» Try it:
The answer must be an exact copy of the records, with every picture removed.

------ Exercise material ------

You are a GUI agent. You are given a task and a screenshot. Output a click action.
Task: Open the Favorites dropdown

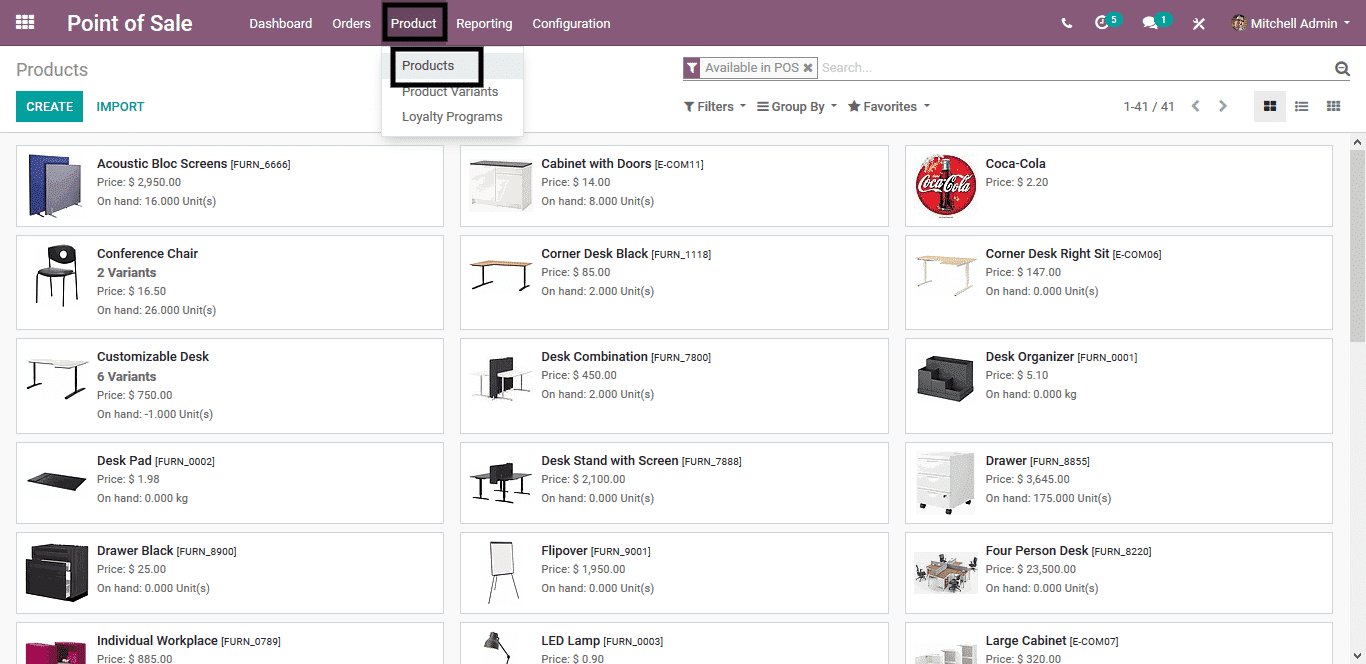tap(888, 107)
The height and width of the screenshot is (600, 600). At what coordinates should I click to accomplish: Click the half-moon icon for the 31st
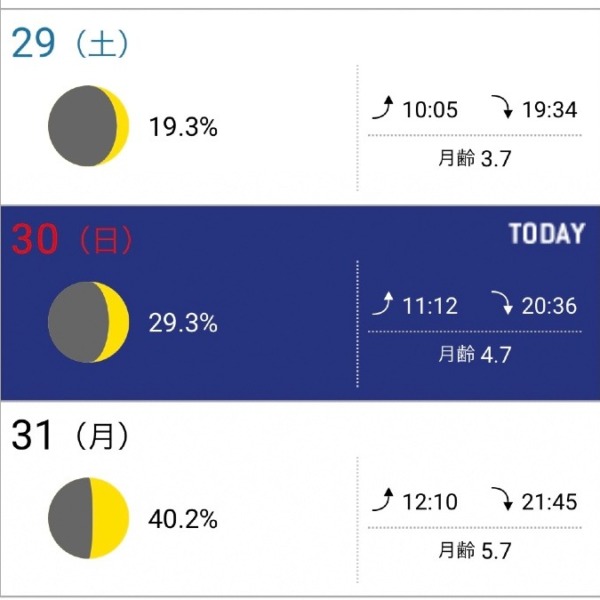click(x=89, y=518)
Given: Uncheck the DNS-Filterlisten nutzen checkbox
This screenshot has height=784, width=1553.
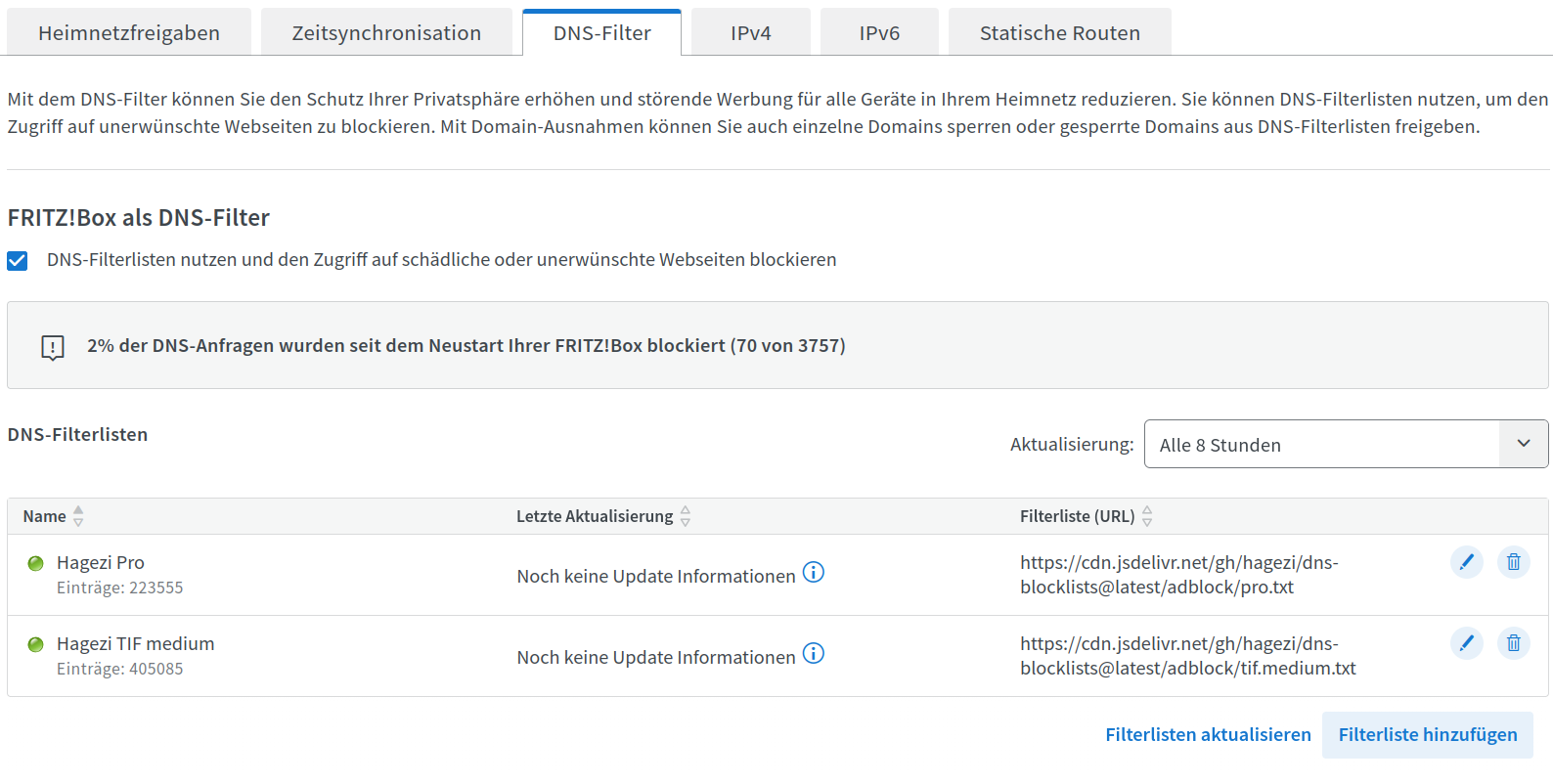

------

» Result:
You are a GUI agent. You are given a task and a screenshot. Output a click action.
Task: Open the Favorites dropdown

tap(888, 107)
The height and width of the screenshot is (600, 600). At what coordinates should I click to accomplish: Click the half-moon icon for the 31st
click(x=89, y=518)
Given: Uncheck the DNS-Filterlisten nutzen checkbox
This screenshot has height=784, width=1553.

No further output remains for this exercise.